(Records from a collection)
* * * * *
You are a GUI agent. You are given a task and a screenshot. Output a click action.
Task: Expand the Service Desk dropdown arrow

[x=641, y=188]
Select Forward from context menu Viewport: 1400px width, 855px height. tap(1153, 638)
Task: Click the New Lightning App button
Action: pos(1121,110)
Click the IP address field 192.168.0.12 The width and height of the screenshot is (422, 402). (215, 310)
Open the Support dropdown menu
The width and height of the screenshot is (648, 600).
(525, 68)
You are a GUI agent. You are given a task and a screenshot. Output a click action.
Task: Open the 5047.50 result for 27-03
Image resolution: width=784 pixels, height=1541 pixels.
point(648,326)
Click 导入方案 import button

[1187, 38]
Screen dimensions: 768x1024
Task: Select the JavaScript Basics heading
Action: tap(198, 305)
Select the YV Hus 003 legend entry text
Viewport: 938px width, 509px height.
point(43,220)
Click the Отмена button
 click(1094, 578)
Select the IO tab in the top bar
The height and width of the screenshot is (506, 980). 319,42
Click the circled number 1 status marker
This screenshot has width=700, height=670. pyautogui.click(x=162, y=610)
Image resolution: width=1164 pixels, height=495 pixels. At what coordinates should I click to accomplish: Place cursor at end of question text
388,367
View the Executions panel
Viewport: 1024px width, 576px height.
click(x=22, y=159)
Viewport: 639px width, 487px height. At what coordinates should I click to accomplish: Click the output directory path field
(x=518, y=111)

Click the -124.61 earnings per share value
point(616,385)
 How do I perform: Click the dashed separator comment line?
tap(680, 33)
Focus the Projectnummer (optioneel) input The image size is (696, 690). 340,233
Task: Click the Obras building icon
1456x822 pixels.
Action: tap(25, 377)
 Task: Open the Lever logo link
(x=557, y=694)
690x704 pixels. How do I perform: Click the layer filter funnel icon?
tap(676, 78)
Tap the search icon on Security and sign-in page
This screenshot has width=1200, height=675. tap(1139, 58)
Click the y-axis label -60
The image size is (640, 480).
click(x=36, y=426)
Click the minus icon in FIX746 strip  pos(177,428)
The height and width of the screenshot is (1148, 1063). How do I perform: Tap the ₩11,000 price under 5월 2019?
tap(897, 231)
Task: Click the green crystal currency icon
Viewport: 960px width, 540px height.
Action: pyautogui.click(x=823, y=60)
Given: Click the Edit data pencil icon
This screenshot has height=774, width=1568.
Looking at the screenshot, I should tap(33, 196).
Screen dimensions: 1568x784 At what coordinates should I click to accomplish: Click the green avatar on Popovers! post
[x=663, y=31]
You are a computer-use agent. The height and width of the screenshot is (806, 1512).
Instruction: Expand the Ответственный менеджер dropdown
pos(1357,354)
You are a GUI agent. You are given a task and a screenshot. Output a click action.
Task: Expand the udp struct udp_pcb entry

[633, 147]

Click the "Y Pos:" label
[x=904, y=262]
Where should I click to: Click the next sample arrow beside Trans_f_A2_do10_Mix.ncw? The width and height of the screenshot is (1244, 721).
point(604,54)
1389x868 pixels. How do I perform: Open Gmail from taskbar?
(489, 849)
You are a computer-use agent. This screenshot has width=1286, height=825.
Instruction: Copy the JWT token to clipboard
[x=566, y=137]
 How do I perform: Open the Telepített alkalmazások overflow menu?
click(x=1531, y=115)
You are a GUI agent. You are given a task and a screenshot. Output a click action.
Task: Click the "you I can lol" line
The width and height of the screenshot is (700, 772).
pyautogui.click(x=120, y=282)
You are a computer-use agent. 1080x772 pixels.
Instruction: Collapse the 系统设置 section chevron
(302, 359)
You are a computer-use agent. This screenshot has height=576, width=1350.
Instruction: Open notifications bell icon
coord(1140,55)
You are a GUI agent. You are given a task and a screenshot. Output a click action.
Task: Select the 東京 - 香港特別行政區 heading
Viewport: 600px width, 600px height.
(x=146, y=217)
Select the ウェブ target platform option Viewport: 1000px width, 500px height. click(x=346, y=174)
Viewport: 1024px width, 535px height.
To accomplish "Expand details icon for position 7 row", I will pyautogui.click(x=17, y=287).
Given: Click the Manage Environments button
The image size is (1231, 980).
* * * * *
### PROBLEM REQUIREMENTS
With the line that has "Task: Expand the udp struct udp_pcb entry" as the first and the line that has "You are a computer-use agent. 1080x772" as the last, repeat exactly that run of lines above and no more.

### OUTPUT BELOW
Task: Expand the udp struct udp_pcb entry

[633, 147]

Click the "Y Pos:" label
[x=904, y=262]
Where should I click to: Click the next sample arrow beside Trans_f_A2_do10_Mix.ncw? The width and height of the screenshot is (1244, 721).
point(604,54)
1389x868 pixels. How do I perform: Open Gmail from taskbar?
(489, 849)
You are a computer-use agent. This screenshot has width=1286, height=825.
Instruction: Copy the JWT token to clipboard
[x=566, y=137]
 How do I perform: Open the Telepített alkalmazások overflow menu?
click(x=1531, y=115)
You are a GUI agent. You are given a task and a screenshot. Output a click action.
Task: Click the "you I can lol" line
The width and height of the screenshot is (700, 772).
pyautogui.click(x=120, y=282)
You are a computer-use agent. 1080x772 pixels.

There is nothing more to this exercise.